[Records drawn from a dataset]
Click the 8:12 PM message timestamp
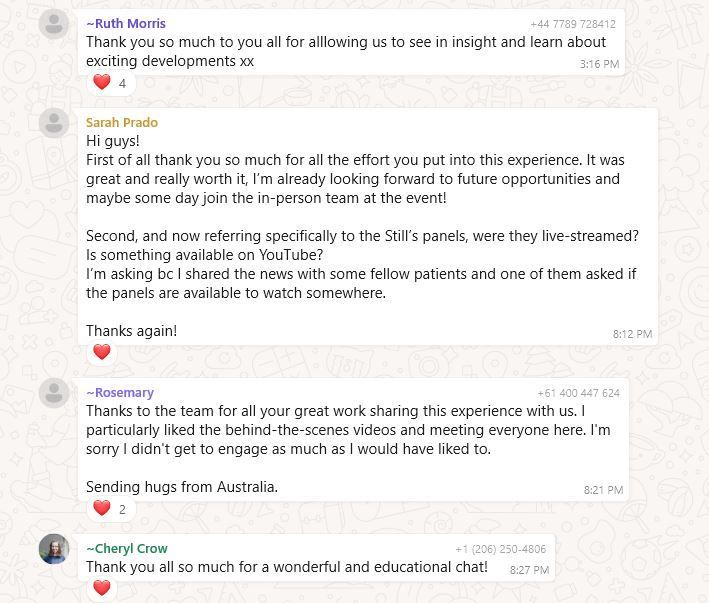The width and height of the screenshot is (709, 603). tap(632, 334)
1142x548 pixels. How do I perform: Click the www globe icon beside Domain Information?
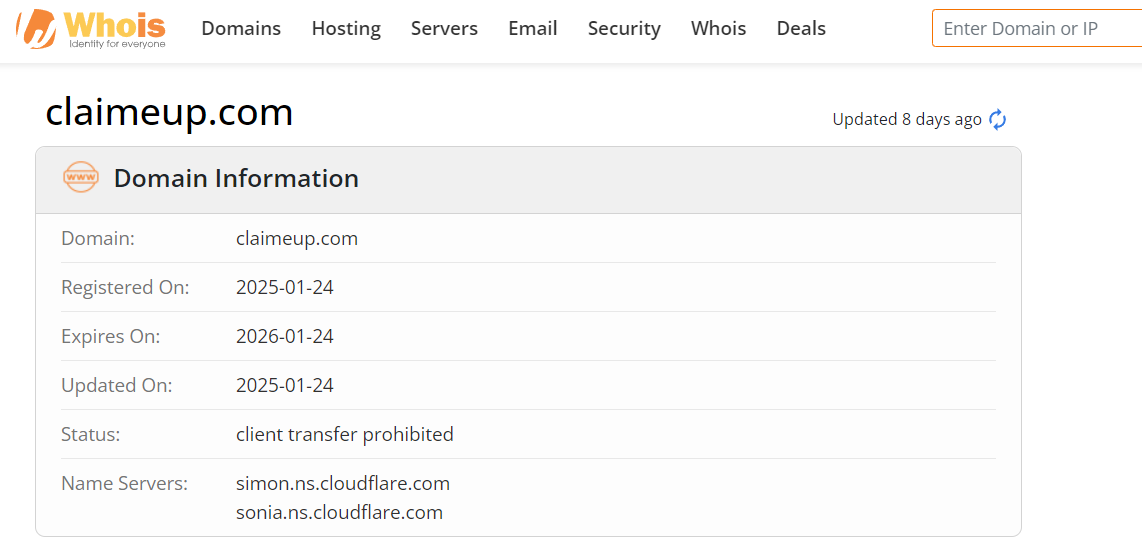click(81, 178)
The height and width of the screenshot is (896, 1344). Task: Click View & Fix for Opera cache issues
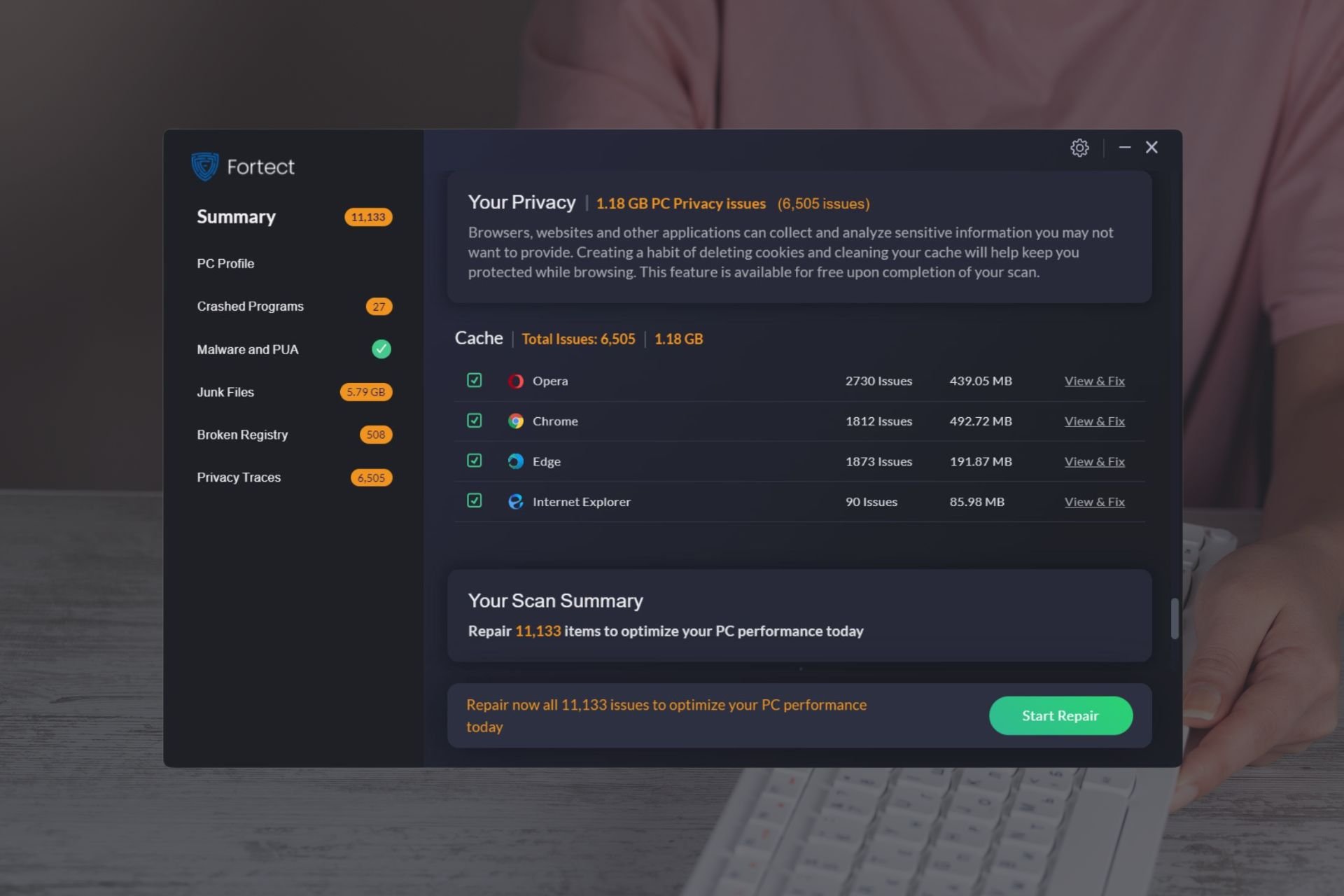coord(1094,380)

_Instructions for the task_. All that is needed is the data above, repeated exactly, without the pictures.

_The answer_.
Click the 8:12 PM message timestamp
The width and height of the screenshot is (709, 603). tap(632, 334)
1142x548 pixels. How do I perform: Click the www globe icon beside Domain Information?
click(81, 178)
The height and width of the screenshot is (896, 1344). Task: Click View & Fix for Opera cache issues
coord(1094,380)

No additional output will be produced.